Gran brutta situazione.


Gia perché nonostante corra l’anno informatico 2004 e nonostante ormai ci si possa infilare in rete con qualsiasi oggetto a vaga base elettronica, e nonostante comunque tutti gli scongiuri del caso, sembra proprio che la zia E. sia finita nell’unico ufficio terrestre totalmente estraneo all’informatizzazione e conseguentemente sprovvisto di connessione internet.


Che culo.

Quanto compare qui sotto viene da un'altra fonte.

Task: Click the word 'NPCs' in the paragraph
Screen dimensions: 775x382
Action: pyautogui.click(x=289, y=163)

Che gran botta di culo.


Era una buona giornata fino a quando, con un messaggino (chissà che effetto farà un cellulare dentro quel vuoto di tecnologia) mi ha avvisato dell’avverarsi della peggiore delle ipotesi.

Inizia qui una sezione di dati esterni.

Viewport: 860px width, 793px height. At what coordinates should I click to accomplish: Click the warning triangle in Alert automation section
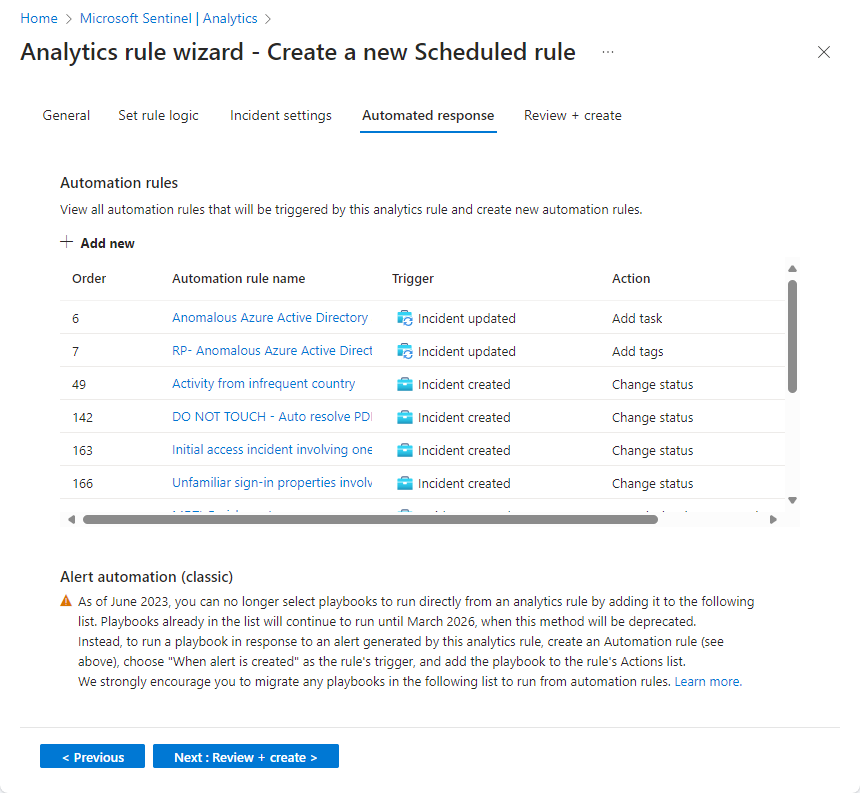[65, 601]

Quando l’ho letto credo mi si sia installato all’istante un problema d’asma dentro i polmoni e saltate un paio di corde vocali.


Mancanza d’ossigeno e di dialogo.


Può sembrare una cosa banale. Ma fate i conti di quanto tempo giornaliero passate a dialogare ( e non importa in questo specifico caso che la forma sia virtuale) con le persone supponiamo a voi più vicine.


Io ho fatto i miei.


Mutter. 10 minuti


Daddy. 4 minuti


Sister. 7 minuti.


Con E. si è parlato perlopiù di cose giornaliere, pochi discorsi fuori dal comune, qualche tema impegnato, a volte.


In generale ci siamo trasmessi vita vissuta reciprocamente, con un sostanziale sbilanciamento dalla mia parte, dato che lei, in quanto donna, era meritevole di tenersi qualcosa di se, per se.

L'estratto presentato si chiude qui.